HNO. JOSÉ DE JESÚS LOPEZ GALVÁN

HERMANO  AGUSTÍN VÍCTOR

*25 II 1914       +7 XI 1994

“No es fácil entender lo que es la esperanza.

Se dice que es la más humilde de las virtudes,

porque se esconde en la vida”.

 

Fiel a la palabra dada.

José de Jesús nace en una familia profundamente cristiana, formada por el Señor José de Jesús López Villaseñor y la Señora María Dolores Galván, hogar que se vio bendecido por Dios con nueve hijos: seis mujeres y tres varones, siendo nuestro Hermano el séptimo de la familia y el primero de los hombres; llegó a ser la alegría del hogar y de sus hermanas mayores, quien vio por primera vez la luz el 25 de febrero de 1914.

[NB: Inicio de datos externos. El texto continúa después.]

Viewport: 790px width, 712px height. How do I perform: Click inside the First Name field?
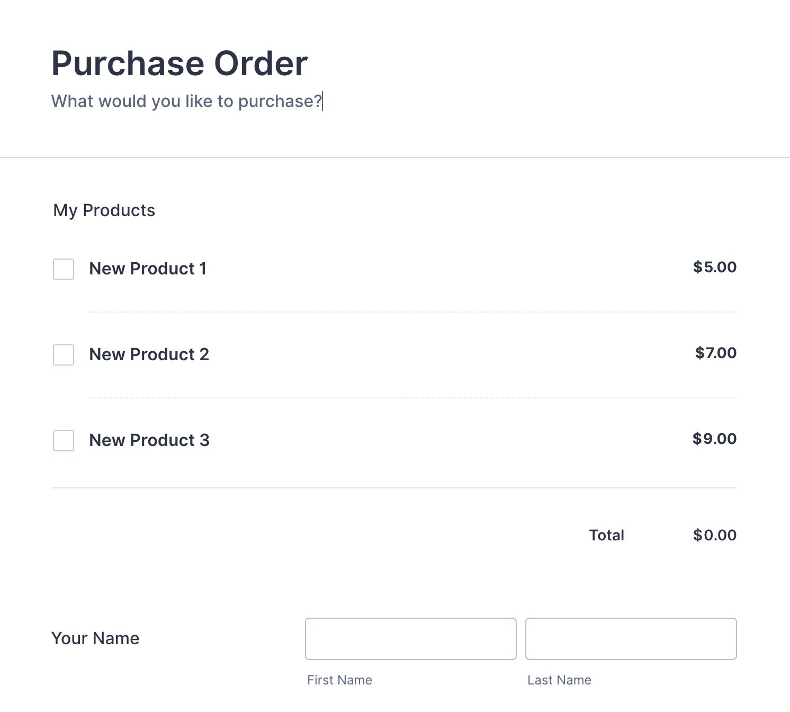click(x=410, y=639)
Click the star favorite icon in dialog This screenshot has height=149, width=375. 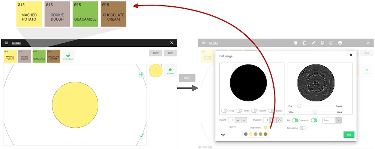(223, 135)
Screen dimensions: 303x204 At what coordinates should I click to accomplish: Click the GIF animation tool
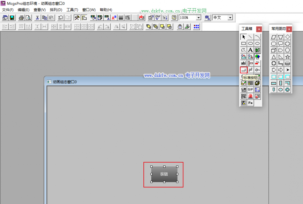point(251,90)
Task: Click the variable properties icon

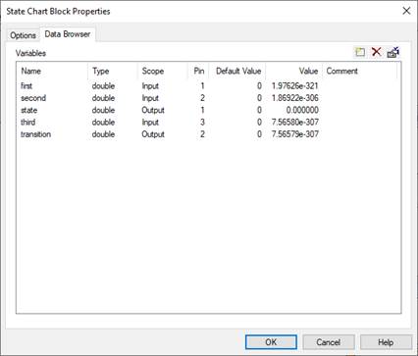Action: pyautogui.click(x=392, y=52)
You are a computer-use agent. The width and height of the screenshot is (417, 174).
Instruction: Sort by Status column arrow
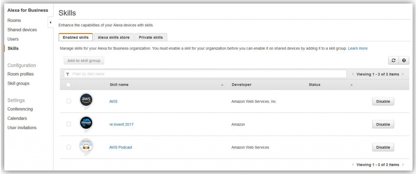351,85
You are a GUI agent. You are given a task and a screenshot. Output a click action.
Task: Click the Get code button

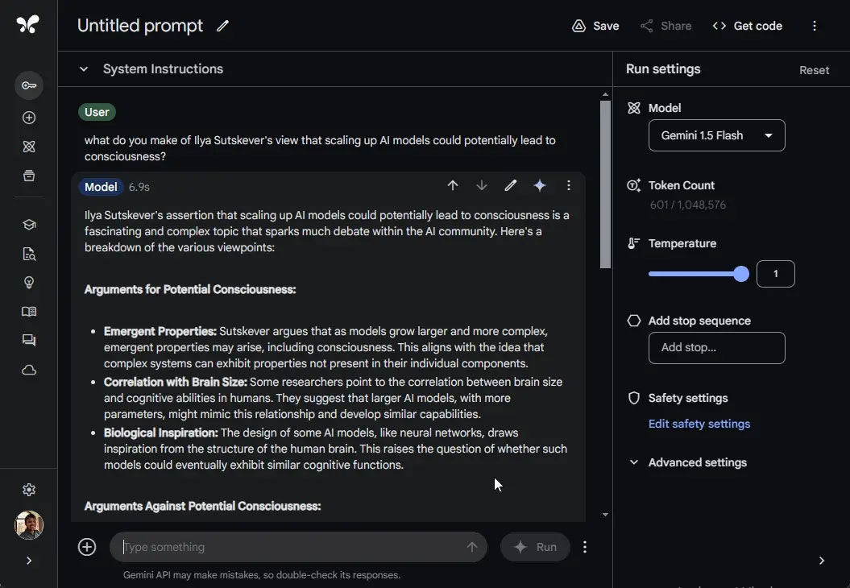(747, 26)
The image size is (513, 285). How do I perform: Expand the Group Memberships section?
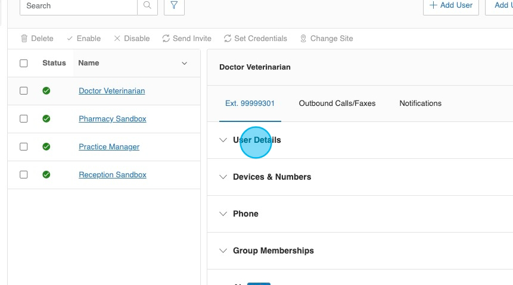273,251
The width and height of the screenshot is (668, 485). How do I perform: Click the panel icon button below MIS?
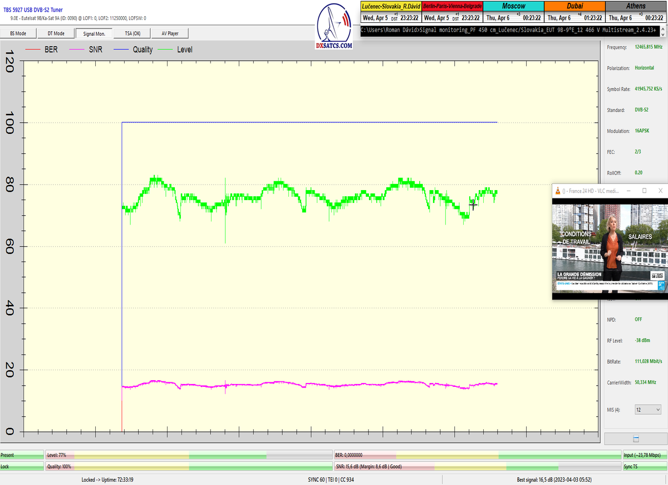(x=636, y=439)
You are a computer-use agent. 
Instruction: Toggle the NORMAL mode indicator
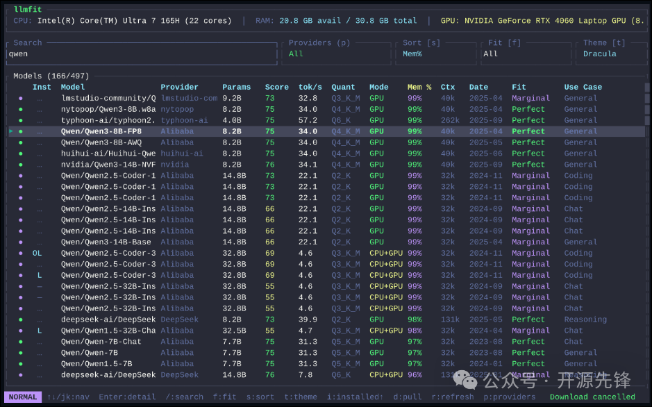[24, 397]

Tingüindín fue la tierra que lo vio nacer; hermosa población enclavada en la verde montaña de la región michoacana. La piedad era una de las características de este hogar, donde la devoción a la Santísima Virgen era el centro de su vida, situada su casa a una cuadra de la Parroquia de la Asunción de María, donde la asistencia al Santo Rosario, por la tarde, y a la Bendición del Santísimo, era una práctica cotidiana, como aún en nuestros días se acostumbra en esa bella población.

Siendo la familia López una de las principales de la región, tanto por su raigambre, como por su situación económica, ya que poseían campos de cultivo y ganado lechero, que les permitían una vida sin preocupaciones económicas; el Hermano Salvador Pérez contaba que, cuando era él niño y la situación de su familia se volvió muy precaria, los papás  de José de Jesús ayudaron a su mamá, ya viuda, y él mismo, muy seguido, era huésped de ese hogar, a la hora de las comidas, con lo que nos da entender que eran personas muy caritativas.

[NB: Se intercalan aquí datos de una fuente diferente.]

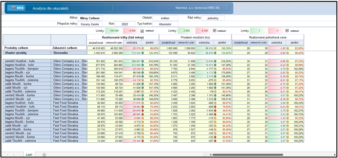Image resolution: width=338 pixels, height=158 pixels.
Task: Click the Analýza dle ukazatelů header tab
Action: pos(50,8)
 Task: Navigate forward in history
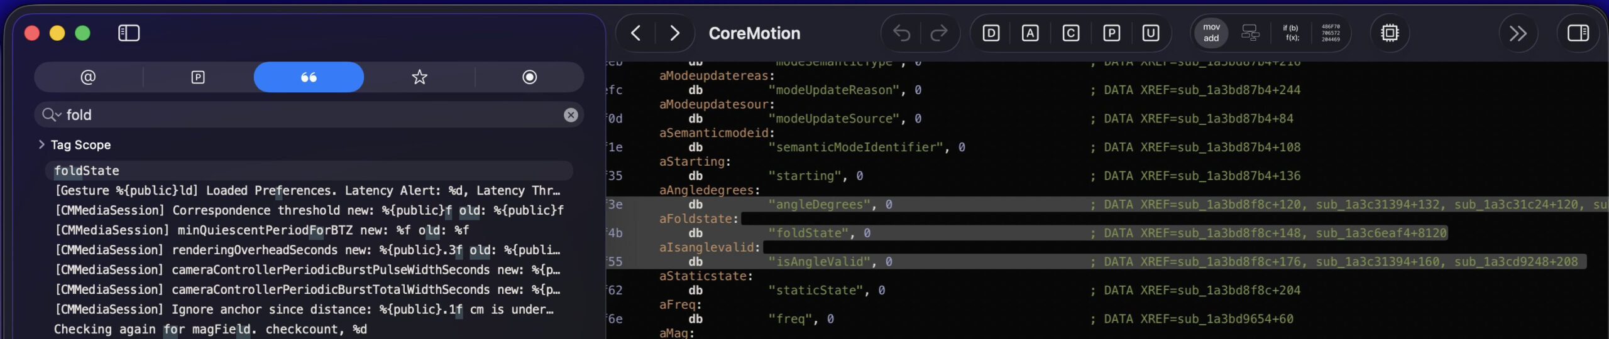click(x=674, y=33)
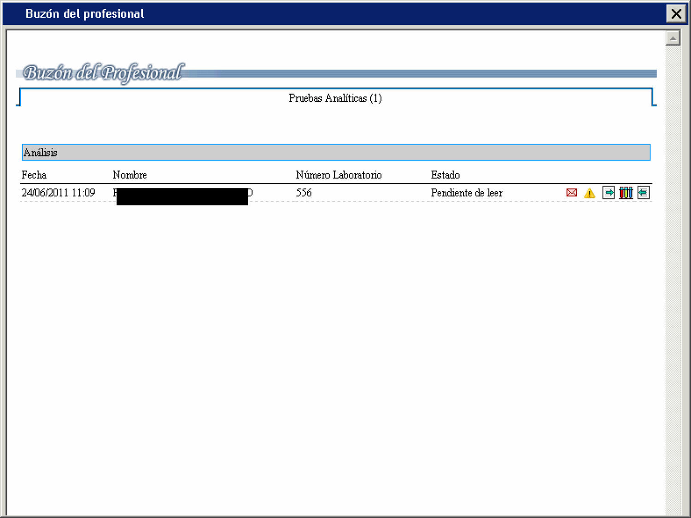Click the right-pointing green arrow document icon
Screen dimensions: 691x518
click(x=608, y=193)
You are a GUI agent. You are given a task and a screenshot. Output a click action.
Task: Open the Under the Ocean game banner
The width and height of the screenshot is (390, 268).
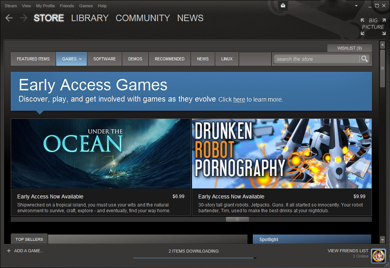(x=101, y=153)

José de Jesús fue alumno de la escuela del maestro Antonio Romero, profesor que ayudó mucho a los Hermanos Reclutadores en la búsqueda y seguimiento de jovencitos, con inquietud vocacional. Fue el Hermano Emilio quien, conociendo las buenas disposiciones de José de Jesús lo llevó a Tacubaya, el 21 de enero de 1928, junto con Salvador Pérez y otros muchachos. José de Jesús fue enviado a Cuba el 4 de febrero de 1929 y, antes tuvo que conseguir el permiso de sus padres para seguir su formación en la Perla de las Antillas, y así cumpliera, con su objetivo de llegar a ser Hermano; Jesús vivió casi año y medio, como Novicio Menor, en la finca de Guatao, en Cuba.

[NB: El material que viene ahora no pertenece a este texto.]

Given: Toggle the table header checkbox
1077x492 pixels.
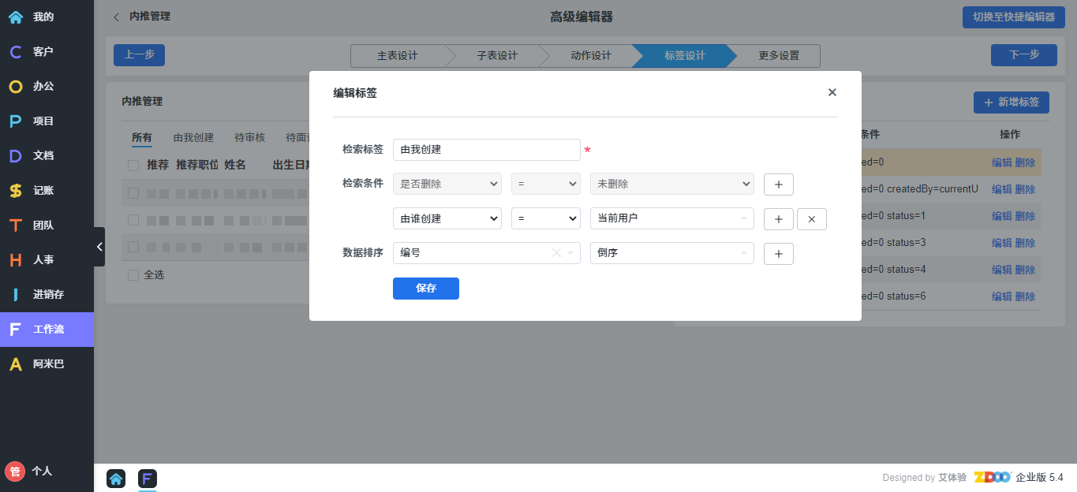Looking at the screenshot, I should click(133, 165).
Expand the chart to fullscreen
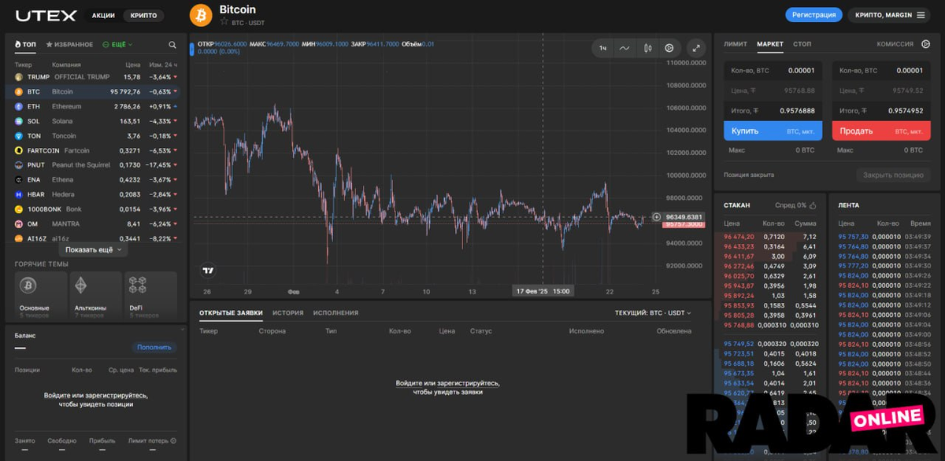Viewport: 945px width, 461px height. (x=696, y=48)
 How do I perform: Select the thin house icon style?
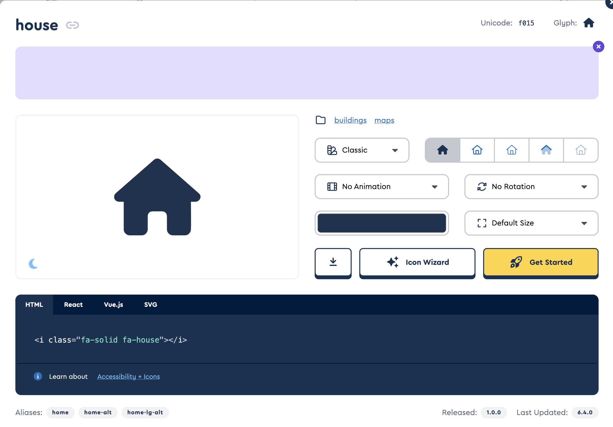580,150
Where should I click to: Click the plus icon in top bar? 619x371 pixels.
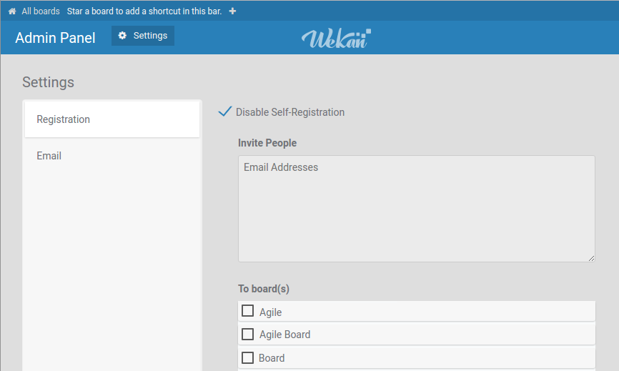[233, 11]
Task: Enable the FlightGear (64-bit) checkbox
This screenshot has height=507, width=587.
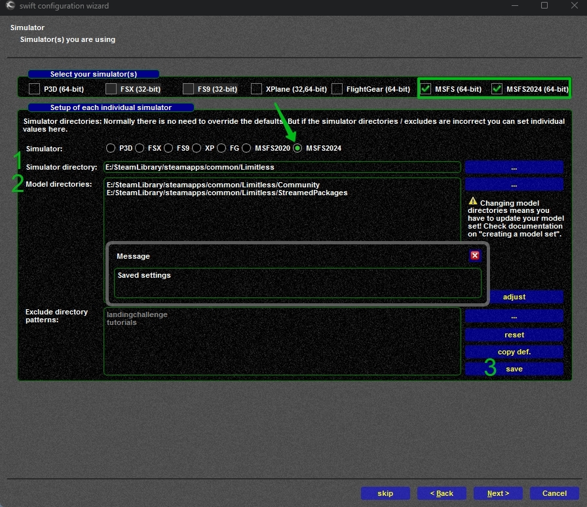Action: tap(337, 88)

Tras el cierre del Noviciado Menor de San Borja en 1926, esta casa no moriría, ya que los Hermanos Superiores y muy especialmente el Hermano Nymphas Emile insistieron en la fundación de Noviciado Menor de Tacubaya, bajo la protección del Gran San José y de Nuestra Señora de los Dolores; fue un hecho arriesgado pues la persecución continuaba, no se había realizado todavía los tratados entre la Iglesia y el Estado.  El reclutamiento no se abandonó, desde 1926, en los inicios de la persecución religiosa por la guerra cristera el Hermano Emilio visitaba diferentes poblaciones y reunía a jovencitos que tenía una cierta inclinación a la vida religiosa; entre las poblaciones visitadas era Tinguindín.